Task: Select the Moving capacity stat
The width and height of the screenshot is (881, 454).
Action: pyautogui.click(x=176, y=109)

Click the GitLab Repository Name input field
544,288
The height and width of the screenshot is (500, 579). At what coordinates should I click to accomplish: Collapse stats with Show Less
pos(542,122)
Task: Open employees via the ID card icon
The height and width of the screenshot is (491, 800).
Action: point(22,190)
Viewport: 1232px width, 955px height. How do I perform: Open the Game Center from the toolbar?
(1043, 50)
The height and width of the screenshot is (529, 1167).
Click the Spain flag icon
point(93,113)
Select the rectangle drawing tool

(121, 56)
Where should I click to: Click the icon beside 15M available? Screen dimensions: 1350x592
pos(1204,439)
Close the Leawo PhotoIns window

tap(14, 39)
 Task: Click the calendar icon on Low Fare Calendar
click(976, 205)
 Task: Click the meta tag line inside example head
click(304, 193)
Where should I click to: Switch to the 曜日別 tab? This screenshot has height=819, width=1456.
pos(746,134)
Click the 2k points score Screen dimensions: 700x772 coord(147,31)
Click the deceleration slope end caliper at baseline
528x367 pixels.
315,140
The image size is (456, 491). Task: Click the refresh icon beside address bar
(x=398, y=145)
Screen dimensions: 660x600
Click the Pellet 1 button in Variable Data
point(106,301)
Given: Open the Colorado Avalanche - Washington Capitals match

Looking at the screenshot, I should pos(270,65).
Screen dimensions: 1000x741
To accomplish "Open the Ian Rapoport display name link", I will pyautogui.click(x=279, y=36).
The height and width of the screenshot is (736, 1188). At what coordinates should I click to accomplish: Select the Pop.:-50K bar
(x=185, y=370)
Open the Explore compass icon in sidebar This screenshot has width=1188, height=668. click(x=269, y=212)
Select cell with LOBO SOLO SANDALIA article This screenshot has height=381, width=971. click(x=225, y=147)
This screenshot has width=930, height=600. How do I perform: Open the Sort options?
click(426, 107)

EXERCISE AIM: Retype the entries above exactly, but only from the line containing "Task: Open employees via the ID card icon" through the line containing "Select cell with", both included.

TASK RESPONSE:
Task: Open employees via the ID card icon
The height and width of the screenshot is (491, 800).
Action: point(22,190)
Viewport: 1232px width, 955px height. How do I perform: Open the Game Center from the toolbar?
(1043, 50)
The height and width of the screenshot is (529, 1167).
Click the Spain flag icon
point(93,113)
Select the rectangle drawing tool

(121, 56)
Where should I click to: Click the icon beside 15M available? Screen dimensions: 1350x592
pos(1204,439)
Close the Leawo PhotoIns window

tap(14, 39)
 Task: Click the calendar icon on Low Fare Calendar
click(976, 205)
 Task: Click the meta tag line inside example head
click(304, 193)
Where should I click to: Switch to the 曜日別 tab? This screenshot has height=819, width=1456.
pos(746,134)
Click the 2k points score Screen dimensions: 700x772 coord(147,31)
Click the deceleration slope end caliper at baseline
528x367 pixels.
315,140
The image size is (456, 491). Task: Click the refresh icon beside address bar
(x=398, y=145)
Screen dimensions: 660x600
Click the Pellet 1 button in Variable Data
point(106,301)
Given: Open the Colorado Avalanche - Washington Capitals match

Looking at the screenshot, I should pos(270,65).
Screen dimensions: 1000x741
To accomplish "Open the Ian Rapoport display name link", I will pyautogui.click(x=279, y=36).
The height and width of the screenshot is (736, 1188). At what coordinates should I click to accomplish: Select the Pop.:-50K bar
(x=185, y=370)
Open the Explore compass icon in sidebar This screenshot has width=1188, height=668. click(x=269, y=212)
Select cell with LOBO SOLO SANDALIA article This screenshot has height=381, width=971. click(x=225, y=147)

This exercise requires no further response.